1. A document retrieval system comprising:
- a document processing engine configured to extract search keys from a data file to identify internal characteristics of said data file;
- a speech recognition engine configured to convert spoken characteristics associated with certain said files to spoken characteristic data; and
- a data structure which associates said internal characteristics of a file and any said spoken characteristics of a file with said file in a memory.
2. The document retrieval system of claim 1 further comprising:
- a search engine configured to search for said internal characteristics and any said spoken characteristics within said memory so as to identify files associated with said internal characteristics and any said spoken characteristics.
3. The document retrieval system of claim 1 wherein at least some of said files contain textual information.
4. The document retrieval system of claim 2 further comprising a character recognition engine configured to provide said textual information.
5. The document retrieval system of claim 1 wherein at least some of said files contain image data.
6. The document retrieval system of claim 4 wherein the document processing engine includes an object recognition system.
7. A method of identifying documents comprising the steps of:
- identifying internal characteristics of a file;
- converting spoken words associated with said file into spoken characteristics associated with said file; and
- creating metadata associating said internal characteristics and said spoken characteristics with said file.
8. The method of claim 6 further including the step of:
- searching said metadata to identify said file.
9. The method of claim 6 wherein said internal characteristics of a file include textual information.
10. The method of claim 8 further comprising the step of recognizing print characters to provide said textual information.
11. The method of claim 6 wherein said file contains an image.

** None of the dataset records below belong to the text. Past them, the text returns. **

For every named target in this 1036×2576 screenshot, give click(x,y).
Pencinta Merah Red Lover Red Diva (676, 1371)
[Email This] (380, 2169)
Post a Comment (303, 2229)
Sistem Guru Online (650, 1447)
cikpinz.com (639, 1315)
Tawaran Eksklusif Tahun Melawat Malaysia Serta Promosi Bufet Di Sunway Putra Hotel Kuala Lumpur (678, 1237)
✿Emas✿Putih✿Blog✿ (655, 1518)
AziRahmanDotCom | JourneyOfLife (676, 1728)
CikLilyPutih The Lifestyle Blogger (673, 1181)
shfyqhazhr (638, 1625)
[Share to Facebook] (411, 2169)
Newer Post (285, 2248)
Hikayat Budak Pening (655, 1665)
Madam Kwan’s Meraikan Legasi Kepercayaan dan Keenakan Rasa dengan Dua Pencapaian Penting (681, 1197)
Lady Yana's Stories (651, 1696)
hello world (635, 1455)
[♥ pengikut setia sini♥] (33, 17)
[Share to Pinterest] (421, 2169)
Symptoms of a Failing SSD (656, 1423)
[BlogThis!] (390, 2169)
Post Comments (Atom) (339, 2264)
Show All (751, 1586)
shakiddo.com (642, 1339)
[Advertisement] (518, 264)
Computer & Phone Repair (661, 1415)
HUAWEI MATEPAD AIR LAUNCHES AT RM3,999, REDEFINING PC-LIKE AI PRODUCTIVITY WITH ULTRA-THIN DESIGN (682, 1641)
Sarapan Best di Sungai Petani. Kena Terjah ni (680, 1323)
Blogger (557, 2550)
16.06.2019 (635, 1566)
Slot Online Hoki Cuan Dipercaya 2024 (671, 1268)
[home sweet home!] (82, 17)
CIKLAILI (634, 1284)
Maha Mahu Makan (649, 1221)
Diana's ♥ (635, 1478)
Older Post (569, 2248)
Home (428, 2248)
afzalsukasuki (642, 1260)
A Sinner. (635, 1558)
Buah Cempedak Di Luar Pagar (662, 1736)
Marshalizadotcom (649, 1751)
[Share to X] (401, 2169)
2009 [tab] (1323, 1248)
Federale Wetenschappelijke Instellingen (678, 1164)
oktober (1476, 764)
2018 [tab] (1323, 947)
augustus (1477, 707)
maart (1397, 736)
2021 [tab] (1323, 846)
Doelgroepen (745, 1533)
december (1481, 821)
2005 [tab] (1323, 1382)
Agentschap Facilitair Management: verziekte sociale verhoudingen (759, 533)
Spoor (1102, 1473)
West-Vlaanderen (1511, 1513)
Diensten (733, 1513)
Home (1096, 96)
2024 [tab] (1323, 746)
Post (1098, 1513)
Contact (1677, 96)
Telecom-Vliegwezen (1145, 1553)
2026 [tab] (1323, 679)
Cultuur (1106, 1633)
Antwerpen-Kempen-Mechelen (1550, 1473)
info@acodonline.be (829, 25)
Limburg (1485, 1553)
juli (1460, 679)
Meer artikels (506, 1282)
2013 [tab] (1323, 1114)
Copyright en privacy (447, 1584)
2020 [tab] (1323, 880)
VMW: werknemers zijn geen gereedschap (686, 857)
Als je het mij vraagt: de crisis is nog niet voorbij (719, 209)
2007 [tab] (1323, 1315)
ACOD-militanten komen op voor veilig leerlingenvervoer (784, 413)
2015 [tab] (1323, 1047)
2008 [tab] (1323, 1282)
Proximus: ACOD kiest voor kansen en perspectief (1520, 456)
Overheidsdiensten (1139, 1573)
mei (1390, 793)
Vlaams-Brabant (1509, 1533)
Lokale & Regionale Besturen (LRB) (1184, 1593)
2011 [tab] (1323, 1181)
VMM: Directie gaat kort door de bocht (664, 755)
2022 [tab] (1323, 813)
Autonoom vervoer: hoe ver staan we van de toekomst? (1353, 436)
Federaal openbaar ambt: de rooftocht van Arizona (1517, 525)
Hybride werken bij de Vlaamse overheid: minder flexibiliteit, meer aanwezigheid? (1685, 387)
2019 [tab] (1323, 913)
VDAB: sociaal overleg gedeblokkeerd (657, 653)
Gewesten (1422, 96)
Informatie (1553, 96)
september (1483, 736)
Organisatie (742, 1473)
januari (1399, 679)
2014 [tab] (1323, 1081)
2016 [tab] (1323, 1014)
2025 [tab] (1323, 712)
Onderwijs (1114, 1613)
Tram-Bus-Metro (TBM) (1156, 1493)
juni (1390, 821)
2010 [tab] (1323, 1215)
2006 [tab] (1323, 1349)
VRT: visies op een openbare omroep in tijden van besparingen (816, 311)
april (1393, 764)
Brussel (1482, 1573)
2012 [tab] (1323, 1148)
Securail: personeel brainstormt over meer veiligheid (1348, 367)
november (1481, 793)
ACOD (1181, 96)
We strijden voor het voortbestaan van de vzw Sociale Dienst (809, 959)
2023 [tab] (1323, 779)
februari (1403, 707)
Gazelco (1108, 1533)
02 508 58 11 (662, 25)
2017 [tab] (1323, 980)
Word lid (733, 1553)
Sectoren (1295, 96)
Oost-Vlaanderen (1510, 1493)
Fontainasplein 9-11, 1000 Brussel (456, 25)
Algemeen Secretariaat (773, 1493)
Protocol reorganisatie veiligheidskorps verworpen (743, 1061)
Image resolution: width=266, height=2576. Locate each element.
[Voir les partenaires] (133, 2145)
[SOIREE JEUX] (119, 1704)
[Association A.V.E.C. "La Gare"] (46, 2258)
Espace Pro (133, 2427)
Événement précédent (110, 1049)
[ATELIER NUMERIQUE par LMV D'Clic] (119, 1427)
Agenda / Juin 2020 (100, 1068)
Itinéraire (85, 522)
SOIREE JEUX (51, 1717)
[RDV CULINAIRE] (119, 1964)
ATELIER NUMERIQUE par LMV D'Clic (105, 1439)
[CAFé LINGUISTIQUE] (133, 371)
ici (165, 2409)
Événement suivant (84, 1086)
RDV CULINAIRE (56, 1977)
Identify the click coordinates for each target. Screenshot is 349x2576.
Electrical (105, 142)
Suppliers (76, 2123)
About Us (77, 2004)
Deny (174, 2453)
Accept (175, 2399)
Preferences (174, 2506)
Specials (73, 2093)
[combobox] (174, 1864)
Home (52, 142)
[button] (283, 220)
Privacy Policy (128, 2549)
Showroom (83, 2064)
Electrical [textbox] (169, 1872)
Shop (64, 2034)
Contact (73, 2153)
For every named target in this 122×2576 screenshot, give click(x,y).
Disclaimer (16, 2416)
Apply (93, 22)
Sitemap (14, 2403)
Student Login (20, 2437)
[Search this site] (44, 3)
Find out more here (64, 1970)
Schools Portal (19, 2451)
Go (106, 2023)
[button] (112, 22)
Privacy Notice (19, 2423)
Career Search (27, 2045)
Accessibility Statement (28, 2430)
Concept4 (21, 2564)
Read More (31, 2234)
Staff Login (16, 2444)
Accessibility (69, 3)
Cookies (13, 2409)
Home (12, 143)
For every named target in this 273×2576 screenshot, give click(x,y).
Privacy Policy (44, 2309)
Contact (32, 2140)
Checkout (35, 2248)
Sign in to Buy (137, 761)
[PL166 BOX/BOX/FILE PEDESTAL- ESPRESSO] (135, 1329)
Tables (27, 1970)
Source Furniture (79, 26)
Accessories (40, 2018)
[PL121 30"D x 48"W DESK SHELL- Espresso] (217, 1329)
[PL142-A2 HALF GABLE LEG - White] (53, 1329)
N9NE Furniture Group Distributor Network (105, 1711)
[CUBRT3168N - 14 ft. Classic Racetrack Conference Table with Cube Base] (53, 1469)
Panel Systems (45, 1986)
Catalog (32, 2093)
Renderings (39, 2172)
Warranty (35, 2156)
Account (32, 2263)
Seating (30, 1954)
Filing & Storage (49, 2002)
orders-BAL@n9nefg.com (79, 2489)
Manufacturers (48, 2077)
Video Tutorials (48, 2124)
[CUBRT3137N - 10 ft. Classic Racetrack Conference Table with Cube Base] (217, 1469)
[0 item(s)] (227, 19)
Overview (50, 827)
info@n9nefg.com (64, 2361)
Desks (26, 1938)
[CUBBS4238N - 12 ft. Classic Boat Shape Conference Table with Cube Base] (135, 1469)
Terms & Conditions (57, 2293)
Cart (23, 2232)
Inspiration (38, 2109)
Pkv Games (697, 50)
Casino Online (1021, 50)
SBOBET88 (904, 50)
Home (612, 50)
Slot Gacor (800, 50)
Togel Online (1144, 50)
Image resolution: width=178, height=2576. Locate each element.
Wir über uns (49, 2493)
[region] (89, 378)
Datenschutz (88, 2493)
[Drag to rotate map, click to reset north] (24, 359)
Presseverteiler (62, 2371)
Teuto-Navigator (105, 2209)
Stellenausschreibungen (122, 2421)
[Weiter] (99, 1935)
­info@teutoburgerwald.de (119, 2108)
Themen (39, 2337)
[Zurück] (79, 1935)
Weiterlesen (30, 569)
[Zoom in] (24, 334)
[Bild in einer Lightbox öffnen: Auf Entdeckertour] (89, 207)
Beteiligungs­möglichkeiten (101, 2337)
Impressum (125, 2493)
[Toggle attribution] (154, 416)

12. The method of claim 10 further comprising the step of recognizing and classifying at least one object depicted in said image.
13. An image storage system comprising:
- an image capture platform providing captured images;
- a memory storing image data captured by said image capture platform together with said spoken information relating to said image data; and
- a metadata providing an association between said captured images and said spoken information.
14. The image storage system of claim 13 further comprising:
- a microphone providing spoken information.
15. The image storage system of claim 12 further comprising:
- an object recognizer providing identification of objects within said captured images.
16. The images storage system of claim 12 further comprising a speech recognition engine configured to convert said spoken information to spoken characteristic data.
17. The image storage system of claim 12 further comprising:
- a plurality of text files, each with a corresponding file name;
- a document processing engine configured to extract search keys from each of said files; and
- said metadata further providing an association between said search keys and said file names.
18. The image storage system of claim 15 further comprising:
- an object recognizer providing identification of objects within said captured images.
19. The images storage system of claim 15 further comprising a speech recognition engine configured to convert said spoken information to spoken characteristic data.
20. The image storage system of claim 15 further comprising a character recognition engine configured to provide the textual information.
21. A system for storing documents in an electronic storage media, said system comprising:
- means for obtaining from each said document to be stored, data tags pertaining to certain characteristics of said document, said data tags selected from the list of character recognition, semantics processing, object recognition, and voice recognition; and
- means for associating said data tags with each said document.
22. The system of claim 19 further comprising:
- means for retrieving stored ones of said documents based upon receipt of a data tag associated with said document to be retrieved.
International Classification: G06F007/00;